Local Administrator Password Solution (LAPS) is a Microsoft product for managing local administrator passwords. Using LAPS passwords are stored in Active Directory (AD) and can be controlled via Group Policy.

Installation

For a start, LAPS has to be downloaded from HERE. The download package contains both x86 and x64 versions of LAPS along with the datasheet, operations guide, and technical specification. It’s worth saying that LAPS does not require a dedicated server as generated passwords are stored in Active Directory.

The following components have to be installed on the machine from which LAPS will be configured.

AdmPwd GPO Extension – This component is NOT required if this machine won’t be LAPS managed.
Fat client UI – This will install fat client UI and related files. This is needed for viewing the LAPS configured passwords.
PowerShell module – This will install ADMPwd.PS module which is required for configuring permissions,  Active Directory Schema Extension and command-line management.
GPO Editor Templates – This will install ADMX templates that will be used to configure and deploy LAPS using Group Policy.

Configuration

Once LAPS is installed we have to run Powershell in elevated mode using an account that is a member of the Schema Admins Active Directory group.

Enter the following command in Powershell to import ADMPwd.PS module that we have installed before.
Import-Module AdmPwd.PS

In the next step, we’ll be extending the AD Schema.
Update-AdmPwdADSchema

With this done, we’ll have two new attributes visible on the properties of the computer objects in Active Directory.

ms-MCS-AdmPwd
ms-Mcs-AdmPwdExpirationTime

One attribute is used for storing the administrative password, while the other one holds password expiration time.

Now we have to grant write permissions on both of these attributes for the SELF account.

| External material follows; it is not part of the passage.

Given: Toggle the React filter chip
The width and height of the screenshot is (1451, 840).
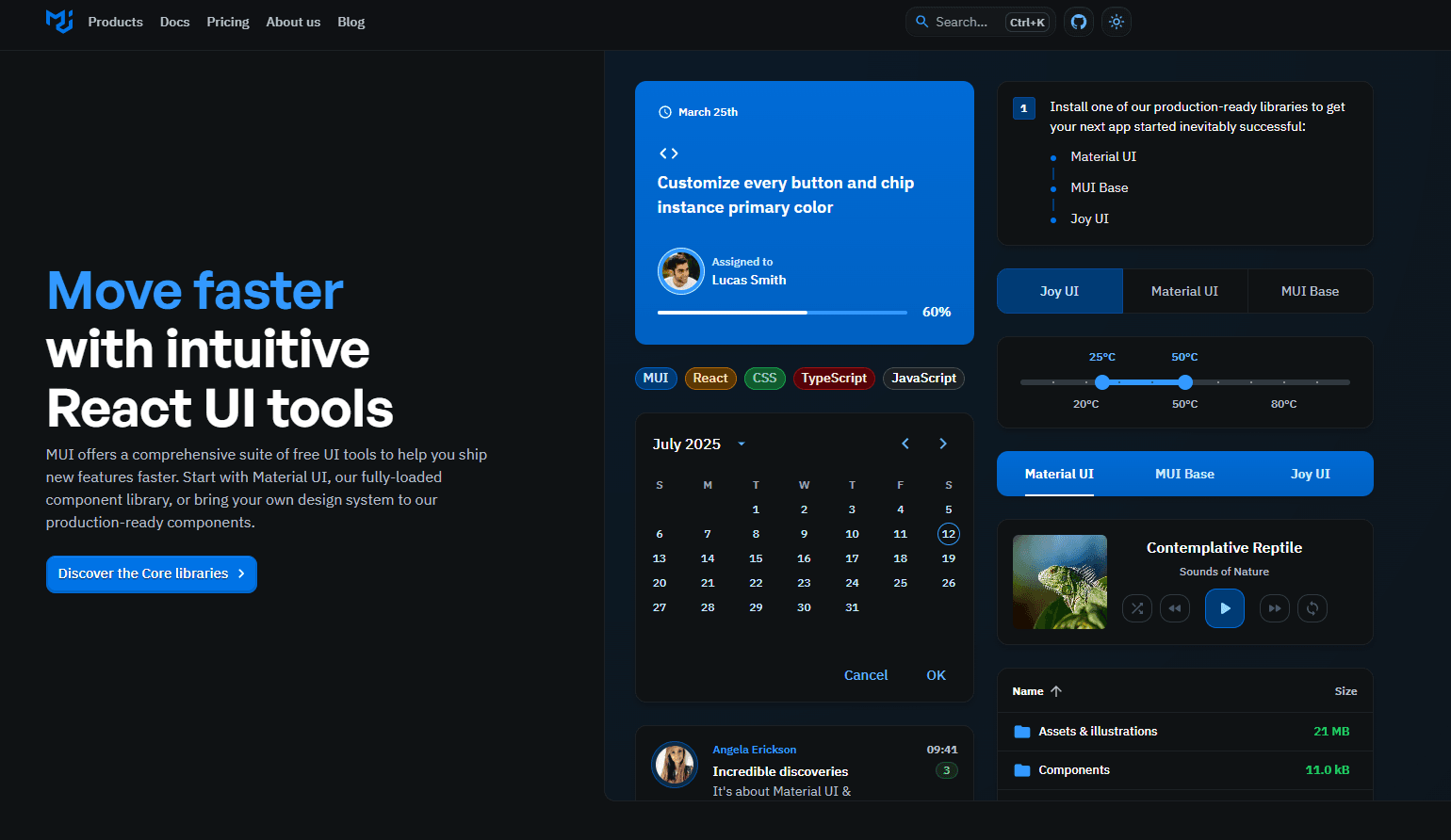Looking at the screenshot, I should click(710, 378).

Enter the following command in elevated Powershell window:
Set-AdmPwdComputerSelfPermission -Identity “OU name”

Replace “OU Name” with the name of the Active Directory Organizational Unit that contains computers or servers. For test purposes, you can do this only with one organizational unit. Later on, this command can be applied for the top-level OU or individual computers and servers OUs.
Note: If your domain holds multiple same OU names, Distinguished Name should be used instead of  “OU name).

To grant permissions for a group or a user for the following OU the following command has to be used:
Set-AdmPwdResetPasswordPermission –Identity “OU name” -AllowedPrincipals “AD group or username”

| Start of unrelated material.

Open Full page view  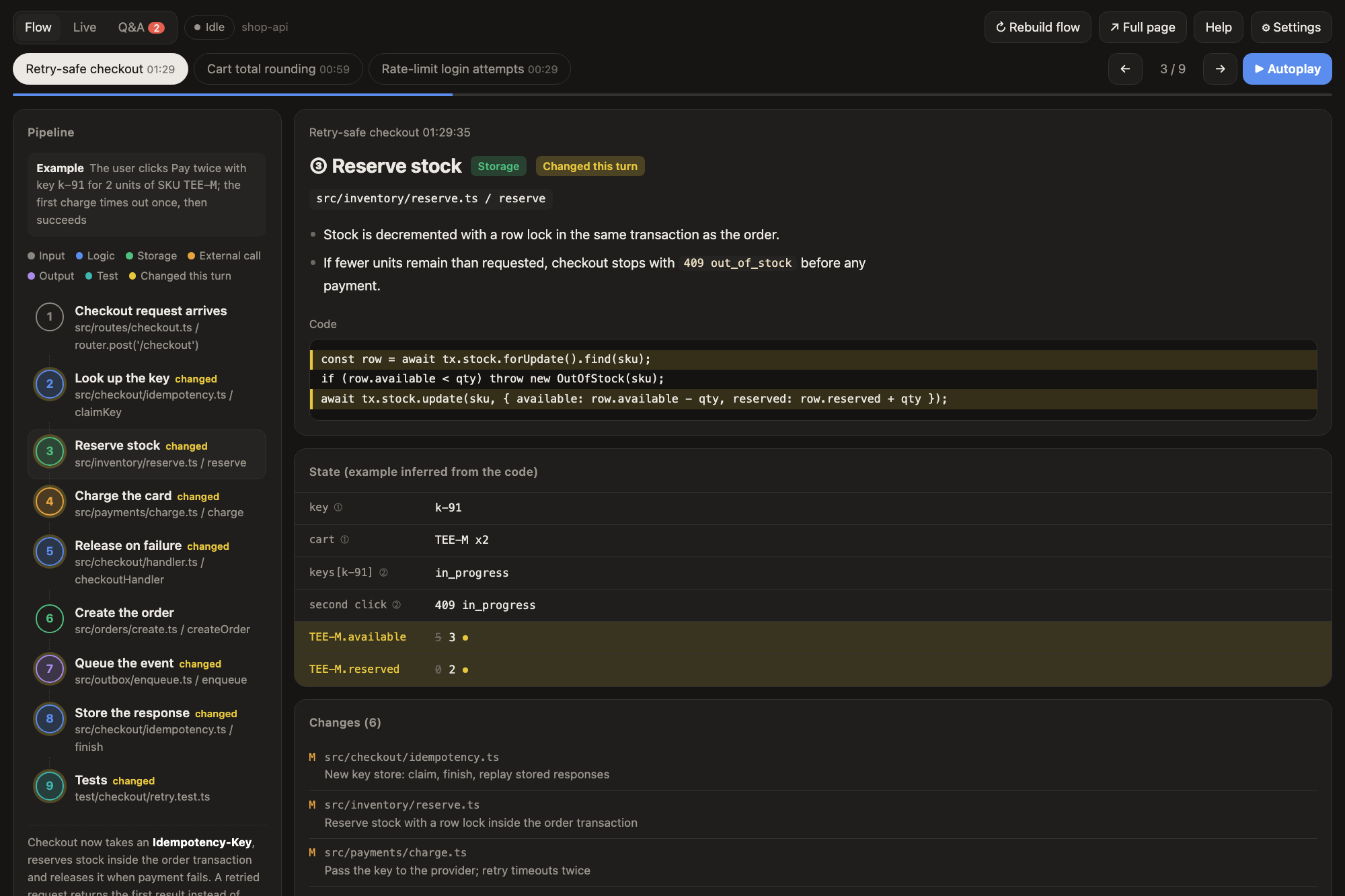pyautogui.click(x=1143, y=28)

If for whatever reason above command won’t work, you can delegate control to AD group or individual user to a specified OU and add All extended rights permission for This object and all descendant objects as seen in the screenshot below.

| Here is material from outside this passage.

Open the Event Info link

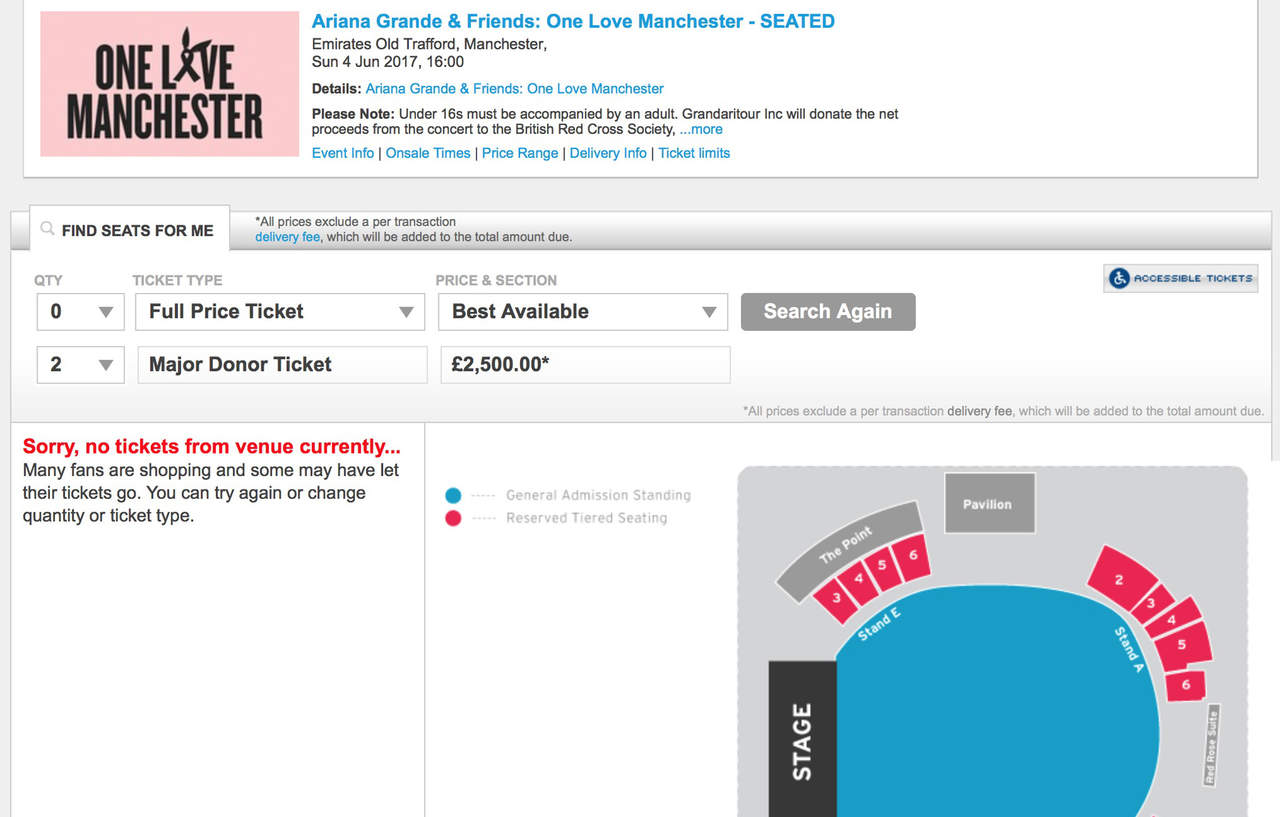coord(343,153)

How to install and configure LAPS

Current permission holders with Extended rights for a specific OU can be checked with the following command:
Find-AdmPwdExtendedRights –Identity “OU name”

The only thing that we should do now is to create a GPO and link it to a specified computer or server container.

With this policy we can define if LAPS is enabled, name of the local administrator account that we’ll be used in LAPS policy, password complexity, password length, and password age.

How to install and configure LAPS

That should be it. Questions and suggestions are welcome!